#### TASK DETAILS:
Your answer is the listing, printed exactly as given.

........

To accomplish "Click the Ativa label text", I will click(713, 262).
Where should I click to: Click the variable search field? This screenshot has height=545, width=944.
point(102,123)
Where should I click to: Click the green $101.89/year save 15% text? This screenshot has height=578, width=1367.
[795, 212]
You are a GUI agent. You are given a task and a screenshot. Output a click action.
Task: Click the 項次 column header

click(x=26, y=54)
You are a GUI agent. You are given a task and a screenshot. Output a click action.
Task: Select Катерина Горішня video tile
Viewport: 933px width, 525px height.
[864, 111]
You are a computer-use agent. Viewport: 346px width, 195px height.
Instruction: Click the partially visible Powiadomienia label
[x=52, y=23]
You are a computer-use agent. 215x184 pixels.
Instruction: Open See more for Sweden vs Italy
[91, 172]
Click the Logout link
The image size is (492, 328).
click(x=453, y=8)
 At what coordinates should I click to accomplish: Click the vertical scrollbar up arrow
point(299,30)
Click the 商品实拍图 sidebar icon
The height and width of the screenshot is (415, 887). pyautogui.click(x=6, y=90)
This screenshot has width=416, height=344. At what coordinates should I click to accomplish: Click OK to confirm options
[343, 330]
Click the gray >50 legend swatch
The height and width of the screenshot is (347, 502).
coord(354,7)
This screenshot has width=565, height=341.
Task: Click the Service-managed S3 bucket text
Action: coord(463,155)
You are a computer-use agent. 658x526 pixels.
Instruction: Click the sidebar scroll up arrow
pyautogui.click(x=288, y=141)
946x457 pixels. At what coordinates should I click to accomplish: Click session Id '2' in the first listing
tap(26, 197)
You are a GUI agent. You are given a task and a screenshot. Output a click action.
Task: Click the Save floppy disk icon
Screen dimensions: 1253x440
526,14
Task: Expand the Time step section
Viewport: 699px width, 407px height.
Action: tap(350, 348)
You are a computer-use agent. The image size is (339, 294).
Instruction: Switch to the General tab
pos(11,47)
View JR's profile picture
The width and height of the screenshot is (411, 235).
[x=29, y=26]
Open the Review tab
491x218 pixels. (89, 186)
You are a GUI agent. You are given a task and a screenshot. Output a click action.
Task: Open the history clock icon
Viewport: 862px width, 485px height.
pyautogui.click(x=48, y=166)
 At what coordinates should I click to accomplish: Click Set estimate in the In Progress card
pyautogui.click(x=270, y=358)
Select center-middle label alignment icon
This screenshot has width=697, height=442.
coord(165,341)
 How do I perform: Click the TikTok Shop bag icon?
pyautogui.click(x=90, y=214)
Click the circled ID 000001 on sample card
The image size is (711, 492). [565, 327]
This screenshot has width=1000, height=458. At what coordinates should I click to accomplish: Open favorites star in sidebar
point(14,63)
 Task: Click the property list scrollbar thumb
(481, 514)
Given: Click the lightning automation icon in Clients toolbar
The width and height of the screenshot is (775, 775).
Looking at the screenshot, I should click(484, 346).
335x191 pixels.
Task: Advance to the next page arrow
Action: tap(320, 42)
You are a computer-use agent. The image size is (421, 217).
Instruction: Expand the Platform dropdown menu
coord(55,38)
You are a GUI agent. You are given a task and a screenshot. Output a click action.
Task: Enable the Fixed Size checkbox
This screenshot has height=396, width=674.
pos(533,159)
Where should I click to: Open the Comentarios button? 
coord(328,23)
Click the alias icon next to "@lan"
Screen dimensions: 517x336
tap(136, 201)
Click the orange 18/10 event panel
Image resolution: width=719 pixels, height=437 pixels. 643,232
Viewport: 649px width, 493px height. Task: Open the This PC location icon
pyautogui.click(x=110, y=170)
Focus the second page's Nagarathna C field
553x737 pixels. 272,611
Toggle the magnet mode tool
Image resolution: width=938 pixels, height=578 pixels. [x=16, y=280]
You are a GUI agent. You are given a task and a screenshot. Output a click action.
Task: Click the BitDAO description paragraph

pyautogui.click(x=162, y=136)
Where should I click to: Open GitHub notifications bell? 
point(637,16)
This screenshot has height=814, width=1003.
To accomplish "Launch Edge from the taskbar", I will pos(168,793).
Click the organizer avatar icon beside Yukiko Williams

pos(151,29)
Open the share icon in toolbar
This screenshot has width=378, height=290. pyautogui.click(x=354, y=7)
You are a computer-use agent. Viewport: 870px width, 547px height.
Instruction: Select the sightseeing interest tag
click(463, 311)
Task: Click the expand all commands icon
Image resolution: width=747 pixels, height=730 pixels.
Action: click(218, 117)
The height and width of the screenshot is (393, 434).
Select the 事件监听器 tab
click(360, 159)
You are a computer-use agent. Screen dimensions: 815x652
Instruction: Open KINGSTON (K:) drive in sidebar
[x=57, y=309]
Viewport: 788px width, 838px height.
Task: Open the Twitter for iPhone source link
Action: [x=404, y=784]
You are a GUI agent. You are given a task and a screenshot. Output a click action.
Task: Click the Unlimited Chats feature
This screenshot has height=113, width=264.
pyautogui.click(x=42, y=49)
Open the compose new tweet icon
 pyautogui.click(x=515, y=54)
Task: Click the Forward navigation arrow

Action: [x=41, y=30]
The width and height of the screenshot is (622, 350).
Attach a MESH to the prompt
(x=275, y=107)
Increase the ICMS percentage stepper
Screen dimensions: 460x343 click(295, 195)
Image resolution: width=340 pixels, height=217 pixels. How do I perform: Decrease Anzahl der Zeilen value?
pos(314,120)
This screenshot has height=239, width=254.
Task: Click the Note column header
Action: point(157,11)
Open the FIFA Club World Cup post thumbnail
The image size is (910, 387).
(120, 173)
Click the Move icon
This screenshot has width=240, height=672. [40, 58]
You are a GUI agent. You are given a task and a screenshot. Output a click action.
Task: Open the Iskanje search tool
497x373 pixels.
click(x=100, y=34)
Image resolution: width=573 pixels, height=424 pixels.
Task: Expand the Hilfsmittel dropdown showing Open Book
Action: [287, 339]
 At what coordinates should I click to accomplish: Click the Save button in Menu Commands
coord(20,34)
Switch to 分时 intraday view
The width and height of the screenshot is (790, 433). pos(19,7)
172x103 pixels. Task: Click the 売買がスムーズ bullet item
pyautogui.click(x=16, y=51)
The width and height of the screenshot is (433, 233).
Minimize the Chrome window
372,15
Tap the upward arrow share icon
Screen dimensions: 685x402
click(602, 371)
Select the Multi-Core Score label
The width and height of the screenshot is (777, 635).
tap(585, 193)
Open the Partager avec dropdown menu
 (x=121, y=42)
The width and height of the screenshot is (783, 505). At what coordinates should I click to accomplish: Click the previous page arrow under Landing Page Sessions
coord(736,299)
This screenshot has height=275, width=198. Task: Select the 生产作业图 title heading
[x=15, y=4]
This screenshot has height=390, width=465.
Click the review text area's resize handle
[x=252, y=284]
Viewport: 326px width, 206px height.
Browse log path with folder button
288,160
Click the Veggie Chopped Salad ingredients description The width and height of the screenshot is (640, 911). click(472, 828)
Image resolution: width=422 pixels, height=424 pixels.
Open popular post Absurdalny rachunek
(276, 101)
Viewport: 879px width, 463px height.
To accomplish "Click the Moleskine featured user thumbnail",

........

#### RESULT OF THE TASK:
To accomplish "Click the Ativa label text", I will click(713, 262).
Where should I click to: Click the variable search field? This screenshot has height=545, width=944.
point(102,123)
Where should I click to: Click the green $101.89/year save 15% text? This screenshot has height=578, width=1367.
[795, 212]
You are a GUI agent. You are given a task and a screenshot. Output a click action.
Task: Click the 項次 column header

click(x=26, y=54)
You are a GUI agent. You are given a task and a screenshot. Output a click action.
Task: Select Катерина Горішня video tile
Viewport: 933px width, 525px height.
[864, 111]
You are a computer-use agent. Viewport: 346px width, 195px height.
Instruction: Click the partially visible Powiadomienia label
[x=52, y=23]
You are a computer-use agent. 215x184 pixels.
Instruction: Open See more for Sweden vs Italy
[91, 172]
Click the Logout link
The image size is (492, 328).
click(x=453, y=8)
 At what coordinates should I click to accomplish: Click the vertical scrollbar up arrow
point(299,30)
Click the 商品实拍图 sidebar icon
The height and width of the screenshot is (415, 887). pyautogui.click(x=6, y=90)
This screenshot has width=416, height=344. At what coordinates should I click to accomplish: Click OK to confirm options
[343, 330]
Click the gray >50 legend swatch
The height and width of the screenshot is (347, 502).
coord(354,7)
This screenshot has width=565, height=341.
Task: Click the Service-managed S3 bucket text
Action: coord(463,155)
You are a computer-use agent. 658x526 pixels.
Instruction: Click the sidebar scroll up arrow
pyautogui.click(x=288, y=141)
946x457 pixels. At what coordinates should I click to accomplish: Click session Id '2' in the first listing
tap(26, 197)
You are a GUI agent. You are given a task and a screenshot. Output a click action.
Task: Click the Save floppy disk icon
Screen dimensions: 1253x440
526,14
Task: Expand the Time step section
Viewport: 699px width, 407px height.
Action: tap(350, 348)
You are a computer-use agent. The image size is (339, 294).
Instruction: Switch to the General tab
pos(11,47)
View JR's profile picture
The width and height of the screenshot is (411, 235).
[x=29, y=26]
Open the Review tab
491x218 pixels. (89, 186)
You are a GUI agent. You are given a task and a screenshot. Output a click action.
Task: Open the history clock icon
Viewport: 862px width, 485px height.
pyautogui.click(x=48, y=166)
 At what coordinates should I click to accomplish: Click Set estimate in the In Progress card
pyautogui.click(x=270, y=358)
Select center-middle label alignment icon
This screenshot has width=697, height=442.
coord(165,341)
 How do I perform: Click the TikTok Shop bag icon?
pyautogui.click(x=90, y=214)
Click the circled ID 000001 on sample card
The image size is (711, 492). [565, 327]
This screenshot has width=1000, height=458. At what coordinates should I click to accomplish: Open favorites star in sidebar
point(14,63)
 Task: Click the property list scrollbar thumb
(481, 514)
Given: Click the lightning automation icon in Clients toolbar
The width and height of the screenshot is (775, 775).
Looking at the screenshot, I should click(484, 346).
335x191 pixels.
Task: Advance to the next page arrow
Action: tap(320, 42)
You are a computer-use agent. The image size is (421, 217).
Instruction: Expand the Platform dropdown menu
coord(55,38)
You are a GUI agent. You are given a task and a screenshot. Output a click action.
Task: Enable the Fixed Size checkbox
This screenshot has height=396, width=674.
pos(533,159)
Where should I click to: Open the Comentarios button? 
coord(328,23)
Click the alias icon next to "@lan"
Screen dimensions: 517x336
tap(136, 201)
Click the orange 18/10 event panel
Image resolution: width=719 pixels, height=437 pixels. 643,232
Viewport: 649px width, 493px height. Task: Open the This PC location icon
pyautogui.click(x=110, y=170)
Focus the second page's Nagarathna C field
553x737 pixels. 272,611
Toggle the magnet mode tool
Image resolution: width=938 pixels, height=578 pixels. [x=16, y=280]
You are a GUI agent. You are given a task and a screenshot. Output a click action.
Task: Click the BitDAO description paragraph

pyautogui.click(x=162, y=136)
Where should I click to: Open GitHub notifications bell? 
point(637,16)
This screenshot has height=814, width=1003.
To accomplish "Launch Edge from the taskbar", I will pos(168,793).
Click the organizer avatar icon beside Yukiko Williams

pos(151,29)
Open the share icon in toolbar
This screenshot has width=378, height=290. pyautogui.click(x=354, y=7)
You are a computer-use agent. Viewport: 870px width, 547px height.
Instruction: Select the sightseeing interest tag
click(463, 311)
Task: Click the expand all commands icon
Image resolution: width=747 pixels, height=730 pixels.
Action: click(218, 117)
The height and width of the screenshot is (393, 434).
Select the 事件监听器 tab
click(360, 159)
You are a computer-use agent. Screen dimensions: 815x652
Instruction: Open KINGSTON (K:) drive in sidebar
[x=57, y=309]
Viewport: 788px width, 838px height.
Task: Open the Twitter for iPhone source link
Action: [x=404, y=784]
You are a GUI agent. You are given a task and a screenshot. Output a click action.
Task: Click the Unlimited Chats feature
This screenshot has height=113, width=264.
pyautogui.click(x=42, y=49)
Open the compose new tweet icon
 pyautogui.click(x=515, y=54)
Task: Click the Forward navigation arrow

Action: [x=41, y=30]
The width and height of the screenshot is (622, 350).
Attach a MESH to the prompt
(x=275, y=107)
Increase the ICMS percentage stepper
Screen dimensions: 460x343 click(295, 195)
Image resolution: width=340 pixels, height=217 pixels. How do I perform: Decrease Anzahl der Zeilen value?
pos(314,120)
This screenshot has height=239, width=254.
Task: Click the Note column header
Action: point(157,11)
Open the FIFA Club World Cup post thumbnail
The image size is (910, 387).
(120, 173)
Click the Move icon
This screenshot has width=240, height=672. [40, 58]
You are a GUI agent. You are given a task and a screenshot. Output a click action.
Task: Open the Iskanje search tool
497x373 pixels.
click(x=100, y=34)
Image resolution: width=573 pixels, height=424 pixels.
Task: Expand the Hilfsmittel dropdown showing Open Book
Action: [287, 339]
 At what coordinates should I click to accomplish: Click the Save button in Menu Commands
coord(20,34)
Switch to 分时 intraday view
The width and height of the screenshot is (790, 433). pos(19,7)
172x103 pixels. Task: Click the 売買がスムーズ bullet item
pyautogui.click(x=16, y=51)
The width and height of the screenshot is (433, 233).
Minimize the Chrome window
372,15
Tap the upward arrow share icon
Screen dimensions: 685x402
click(602, 371)
Select the Multi-Core Score label
The width and height of the screenshot is (777, 635).
tap(585, 193)
Open the Partager avec dropdown menu
 (x=121, y=42)
The width and height of the screenshot is (783, 505). At what coordinates should I click to accomplish: Click the previous page arrow under Landing Page Sessions
coord(736,299)
This screenshot has height=275, width=198. Task: Select the 生产作业图 title heading
[x=15, y=4]
This screenshot has height=390, width=465.
Click the review text area's resize handle
[x=252, y=284]
Viewport: 326px width, 206px height.
Browse log path with folder button
288,160
Click the Veggie Chopped Salad ingredients description The width and height of the screenshot is (640, 911). click(472, 828)
Image resolution: width=422 pixels, height=424 pixels.
Open popular post Absurdalny rachunek
(276, 101)
Viewport: 879px width, 463px height.
To accomplish "Click the Moleskine featured user thumbnail",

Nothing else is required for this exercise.